COMPITI DA SVOLGERE:
A. In base al brano sulla controriforma di Giorgia Meloni, spiega in una o due frasi perché l'opposizione non sarà più riconoscibile in quanto tale.
B. Secondo il brano sulla controriforma di Giorgia Meloni, chi può fare richiesta del referendum popolare confermativo?
C. Trascrivi fedelmente dal brano sulla controriforma di Giorgia Meloni la parte che si apre con le parole contenenti "Non potrà essere" e si chiude con "di salvezza civica.".

BRANO DI RIFERIMENTO:

Sarà molto più facile, così, vendere in pasto all’opinione pubblica, abilmente manovrata con campagne di stampa e di televisione, nonché con il tam tam internettiano di social, meme e quant’altro, la correlazione naturale tra azione di governo e legislazione, svuotando il Parlamento del principio di formazione delle Leggi medesime: la base dialettica tra maggioranza ed opposizione.

Camera e Senato, obbedienti ai numeri stabiliti da una legge elettorale che sarà fatta ad uopo, ratificheranno gli atti del governo, inaccessibili alle modifiche emendative dell’opposizione che non sarà quindi più riconoscibile in quanto tale, ma soltanto come “minoranza” politica nelle istituzioni e nel Paese.

Il legittimismo che le destre cercano è la concretizzazione di un potere autocratico, che deriva da sé stesso una volta che ha avuto il consenso popolare indotto a colpi di rappresentazione della maggioranza come dell’unica area politica capace di salvare le sorti dell’Italia immersa nell’incertezza europea e nel caos mondiale.

Il cammino della controriforma di Giorgia Meloni e delle sue destre sarà lungo ma, per i tempi della politica, anche piuttosto breve. Se si andrà a referendum popolare confermativo (quindi se, dati gli attuali rapporti di forza, ne farà plausibile richiesta un quinto dei parlamentari, piuttosto che cinque consigli regionali o mezzo milione di cittadini mediante raccolta di firme), si ingaggerà una lotta a tutto spiano.

Non potrà essere altrimenti, perché a questa controriforma, che si presenta come la madre di tutte le eversioni contro il sistema parlamentare e democratico, contro l’idea di repubblica che ci ha permesso di vivere in un Paese sufficientemente rispettoso del diritto di ciascuno e di tutti di potersi esprimere e di poter rivendicare i propri sacrosanti diritti sociali e civili, andrà opposto uno sbarramento veramente di unità nazionale e di salvezza civica.

Se l’Italia dovesse diventare quella che ha in mente Giorgia Meloni insieme ai suoi corifei, ci troveremmo ad una ungherizzazione del Paese, ad una orbanizzazione dei princìpi fondamentali garantiti dalla Carta del 1948: ad iniziare dalla tutela delle minoranze, delle differenze, delle autonomie locali che non sarebbero risparmiate dalla calderolizzazione dei presupposti regionalistici su cui sono governati i territori.

Mettete insieme l’anomalia tutta italiana (nel contesto europeo sicuramente) di una democrazia in cui il capo del governo viene eletto dal popolo e in cui, in pratica, ha il Parlamento dalla sua parte, dove il Capo dello Stato conserva soltanto poteri di rappresentanza e di delega subordinata alle decisioni dell’eletto/a, con una divisione tra nord e sud del Paese sulla base del prodotto interno lordo territoriale, e avrete un mix esplosivo di contraddizioni.

ESTRATTO DEI DATI:
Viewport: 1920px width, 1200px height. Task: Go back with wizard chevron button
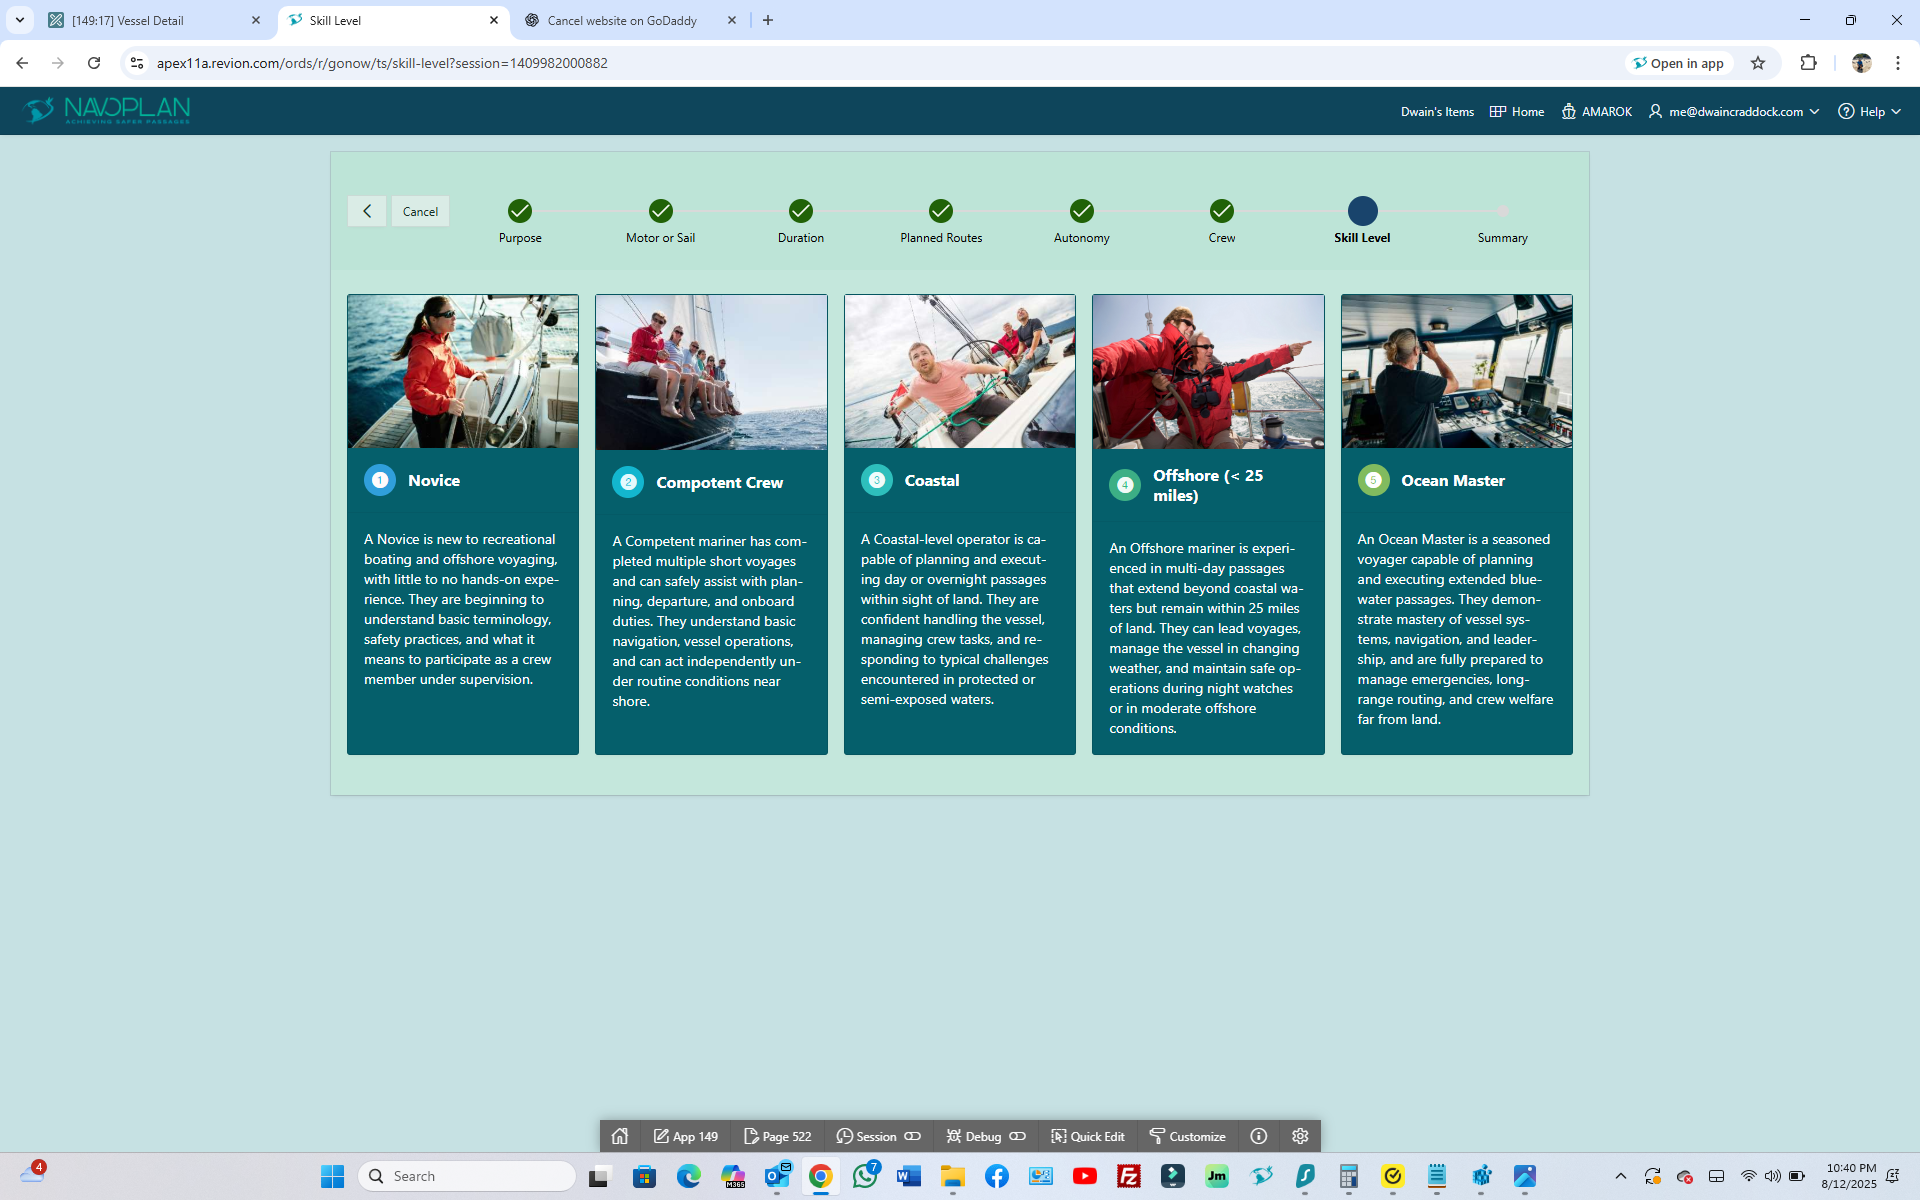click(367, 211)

RISPOSTE SVOLTE:
A. Camera e Senato, obbedienti ai numeri stabiliti da una legge elettorale fatta ad uopo, ratificheranno gli atti del governo. Questi atti saranno inaccessibili alle modifiche emendative dell'opposizione, che quindi sarà riconoscibile soltanto come "minoranza" politica nelle istituzioni e nel Paese.

B. Un quinto dei parlamentari, cinque consigli regionali o mezzo milione di cittadini mediante raccolta di firme.

C.
Non potrà essere altrimenti, perché a questa controriforma, che si presenta come la madre di tutte le eversioni contro il sistema parlamentare e democratico, contro l’idea di repubblica che ci ha permesso di vivere in un Paese sufficientemente rispettoso del diritto di ciascuno e di tutti di potersi esprimere e di poter rivendicare i propri sacrosanti diritti sociali e civili, andrà opposto uno sbarramento veramente di unità nazionale e di salvezza civica.